The software that produces these files runs on XP. I'd prefer tools that run on OSX if possible.

(Hmm, I wrote up this question, forgot to post it, then solved the problem. I guess I will write my own answer.)

Was it helpful?

Solution

In the end, Hex Fiend turned out to be just enough. What I was expecting to do:

  1. Convert a known value into hex
  2. Search for it

What I actually did:

  1. Pick a random chunk of hex that looked like it might be a useful value
  2. Tell Hex Fiend to display it as integer, or as float, in either little endian or big endian, until it gave a plausible looking result (ie, 45.000 is a lot more plausible than some huge integer)
  3. Search for that result in the results I had from the closed source program.
  4. Document it, go back to step 1. (Except that normally the next chunk wouldn't be 'random', but would follow sequentially.)
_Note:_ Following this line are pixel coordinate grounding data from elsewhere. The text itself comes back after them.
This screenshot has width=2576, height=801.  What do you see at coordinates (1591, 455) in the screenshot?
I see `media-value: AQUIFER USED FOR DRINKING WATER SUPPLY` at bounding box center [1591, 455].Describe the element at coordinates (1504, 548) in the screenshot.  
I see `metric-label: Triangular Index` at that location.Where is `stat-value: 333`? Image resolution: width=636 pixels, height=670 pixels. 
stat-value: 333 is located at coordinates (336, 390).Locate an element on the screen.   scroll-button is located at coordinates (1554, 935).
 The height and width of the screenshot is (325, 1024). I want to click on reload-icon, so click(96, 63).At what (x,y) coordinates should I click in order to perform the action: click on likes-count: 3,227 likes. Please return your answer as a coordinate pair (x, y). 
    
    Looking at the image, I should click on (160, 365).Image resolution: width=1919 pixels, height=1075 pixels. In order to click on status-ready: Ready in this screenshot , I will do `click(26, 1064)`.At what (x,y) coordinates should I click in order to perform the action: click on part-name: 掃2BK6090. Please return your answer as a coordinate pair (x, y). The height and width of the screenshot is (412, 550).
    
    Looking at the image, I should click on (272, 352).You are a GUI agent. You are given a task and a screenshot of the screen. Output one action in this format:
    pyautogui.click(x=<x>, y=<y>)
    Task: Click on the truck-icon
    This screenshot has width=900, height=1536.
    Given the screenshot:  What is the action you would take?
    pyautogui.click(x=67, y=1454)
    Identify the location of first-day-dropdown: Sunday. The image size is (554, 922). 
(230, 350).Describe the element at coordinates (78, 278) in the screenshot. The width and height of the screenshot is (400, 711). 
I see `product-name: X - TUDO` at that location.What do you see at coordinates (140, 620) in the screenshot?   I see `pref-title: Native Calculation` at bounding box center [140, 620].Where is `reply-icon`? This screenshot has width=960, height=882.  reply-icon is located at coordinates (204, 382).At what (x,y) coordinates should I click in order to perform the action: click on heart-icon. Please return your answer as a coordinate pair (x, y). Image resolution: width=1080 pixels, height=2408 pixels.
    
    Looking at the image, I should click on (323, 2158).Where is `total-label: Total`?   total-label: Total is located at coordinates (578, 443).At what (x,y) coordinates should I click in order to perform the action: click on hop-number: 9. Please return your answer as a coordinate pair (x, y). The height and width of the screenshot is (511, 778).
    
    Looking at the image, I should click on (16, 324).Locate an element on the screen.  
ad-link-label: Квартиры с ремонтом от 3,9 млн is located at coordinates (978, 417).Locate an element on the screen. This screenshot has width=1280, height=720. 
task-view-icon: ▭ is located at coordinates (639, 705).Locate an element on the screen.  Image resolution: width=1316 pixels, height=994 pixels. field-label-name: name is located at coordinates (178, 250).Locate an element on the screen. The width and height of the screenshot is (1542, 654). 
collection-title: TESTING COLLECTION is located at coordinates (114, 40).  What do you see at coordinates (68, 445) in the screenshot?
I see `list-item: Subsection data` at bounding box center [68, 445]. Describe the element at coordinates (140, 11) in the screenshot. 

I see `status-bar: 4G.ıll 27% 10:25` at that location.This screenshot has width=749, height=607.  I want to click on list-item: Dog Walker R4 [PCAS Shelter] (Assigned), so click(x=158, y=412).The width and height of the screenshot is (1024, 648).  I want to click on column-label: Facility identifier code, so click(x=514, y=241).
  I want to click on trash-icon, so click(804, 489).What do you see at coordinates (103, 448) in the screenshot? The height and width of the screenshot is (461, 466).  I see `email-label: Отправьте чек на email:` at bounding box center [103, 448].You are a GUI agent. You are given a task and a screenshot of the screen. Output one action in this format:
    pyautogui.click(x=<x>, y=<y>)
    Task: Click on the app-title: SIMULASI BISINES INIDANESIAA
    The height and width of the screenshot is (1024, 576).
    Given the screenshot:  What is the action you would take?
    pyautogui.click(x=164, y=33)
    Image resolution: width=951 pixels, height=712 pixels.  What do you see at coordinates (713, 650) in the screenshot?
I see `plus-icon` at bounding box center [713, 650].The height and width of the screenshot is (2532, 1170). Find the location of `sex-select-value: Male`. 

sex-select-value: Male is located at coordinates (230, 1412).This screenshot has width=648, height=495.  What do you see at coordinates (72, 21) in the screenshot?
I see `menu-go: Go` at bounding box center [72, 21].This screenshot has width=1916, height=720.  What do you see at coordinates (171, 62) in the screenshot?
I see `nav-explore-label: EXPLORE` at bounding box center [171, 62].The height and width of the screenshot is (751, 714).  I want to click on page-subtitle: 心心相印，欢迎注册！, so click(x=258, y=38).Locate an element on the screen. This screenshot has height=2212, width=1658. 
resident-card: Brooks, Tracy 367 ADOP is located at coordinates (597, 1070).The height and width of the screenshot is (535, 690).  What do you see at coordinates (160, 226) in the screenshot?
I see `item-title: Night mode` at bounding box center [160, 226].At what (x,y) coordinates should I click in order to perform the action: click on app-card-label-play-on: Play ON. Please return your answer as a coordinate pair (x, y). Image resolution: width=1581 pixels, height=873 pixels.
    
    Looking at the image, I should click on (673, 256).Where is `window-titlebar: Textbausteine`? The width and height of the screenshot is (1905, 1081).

In this case there were really only three (binary) variables for how to interpret data:

  1. float or integer
  2. 2 bytes or 4 bytes
  3. little or big endian

With more variables the task would be a lot harder. It would have been nice if Hex Fiend could search for integers/floats directly, perhaps trying out the different combinations. Perhaps other hex viewers do.

And to answer one of my original questions, 74078 turned out to be stored as 5E2101. A bit more trial and error and I would have got there. :)

UPDATE If I was doing this over, I'd use "Synalyze It!", a tool designed for exactly this purpose.